● What to work on:
Starting at the top of the records, output every line through the one that contains "9841653409 (185, 1876)", keeping each exactly as it appears.

● Recorded information:
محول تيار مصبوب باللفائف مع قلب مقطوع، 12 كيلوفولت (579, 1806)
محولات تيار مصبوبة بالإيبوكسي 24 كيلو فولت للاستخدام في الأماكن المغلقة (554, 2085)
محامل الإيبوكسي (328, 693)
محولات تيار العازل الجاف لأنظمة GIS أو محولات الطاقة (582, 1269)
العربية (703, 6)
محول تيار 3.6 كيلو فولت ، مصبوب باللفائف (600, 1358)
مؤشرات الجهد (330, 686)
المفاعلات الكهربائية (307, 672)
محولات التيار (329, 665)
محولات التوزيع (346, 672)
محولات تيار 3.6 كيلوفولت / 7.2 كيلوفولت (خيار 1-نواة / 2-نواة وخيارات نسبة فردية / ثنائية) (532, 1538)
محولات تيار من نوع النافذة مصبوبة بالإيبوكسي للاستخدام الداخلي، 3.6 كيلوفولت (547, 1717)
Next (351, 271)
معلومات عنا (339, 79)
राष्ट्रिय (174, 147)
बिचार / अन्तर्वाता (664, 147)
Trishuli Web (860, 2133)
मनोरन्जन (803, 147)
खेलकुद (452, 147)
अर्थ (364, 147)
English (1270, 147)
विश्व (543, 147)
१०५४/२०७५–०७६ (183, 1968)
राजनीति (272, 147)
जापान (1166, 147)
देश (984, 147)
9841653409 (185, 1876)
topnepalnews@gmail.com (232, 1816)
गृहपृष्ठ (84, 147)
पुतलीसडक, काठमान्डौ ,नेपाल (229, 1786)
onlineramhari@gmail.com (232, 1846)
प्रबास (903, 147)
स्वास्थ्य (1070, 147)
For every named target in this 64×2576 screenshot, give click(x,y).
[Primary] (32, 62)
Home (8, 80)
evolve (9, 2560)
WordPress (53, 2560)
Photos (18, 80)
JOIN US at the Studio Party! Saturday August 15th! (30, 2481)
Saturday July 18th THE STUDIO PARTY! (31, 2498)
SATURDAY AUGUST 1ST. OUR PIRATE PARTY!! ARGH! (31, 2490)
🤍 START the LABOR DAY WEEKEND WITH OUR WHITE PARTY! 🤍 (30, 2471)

● Result below:
محول تيار مصبوب باللفائف مع قلب مقطوع، 12 كيلوفولت (579, 1806)
محولات تيار مصبوبة بالإيبوكسي 24 كيلو فولت للاستخدام في الأماكن المغلقة (554, 2085)
محامل الإيبوكسي (328, 693)
محولات تيار العازل الجاف لأنظمة GIS أو محولات الطاقة (582, 1269)
العربية (703, 6)
محول تيار 3.6 كيلو فولت ، مصبوب باللفائف (600, 1358)
مؤشرات الجهد (330, 686)
المفاعلات الكهربائية (307, 672)
محولات التيار (329, 665)
محولات التوزيع (346, 672)
محولات تيار 3.6 كيلوفولت / 7.2 كيلوفولت (خيار 1-نواة / 2-نواة وخيارات نسبة فردية / ثنائية) (532, 1538)
محولات تيار من نوع النافذة مصبوبة بالإيبوكسي للاستخدام الداخلي، 3.6 كيلوفولت (547, 1717)
Next (351, 271)
معلومات عنا (339, 79)
राष्ट्रिय (174, 147)
बिचार / अन्तर्वाता (664, 147)
Trishuli Web (860, 2133)
मनोरन्जन (803, 147)
खेलकुद (452, 147)
अर्थ (364, 147)
English (1270, 147)
विश्व (543, 147)
१०५४/२०७५–०७६ (183, 1968)
राजनीति (272, 147)
जापान (1166, 147)
देश (984, 147)
9841653409 (185, 1876)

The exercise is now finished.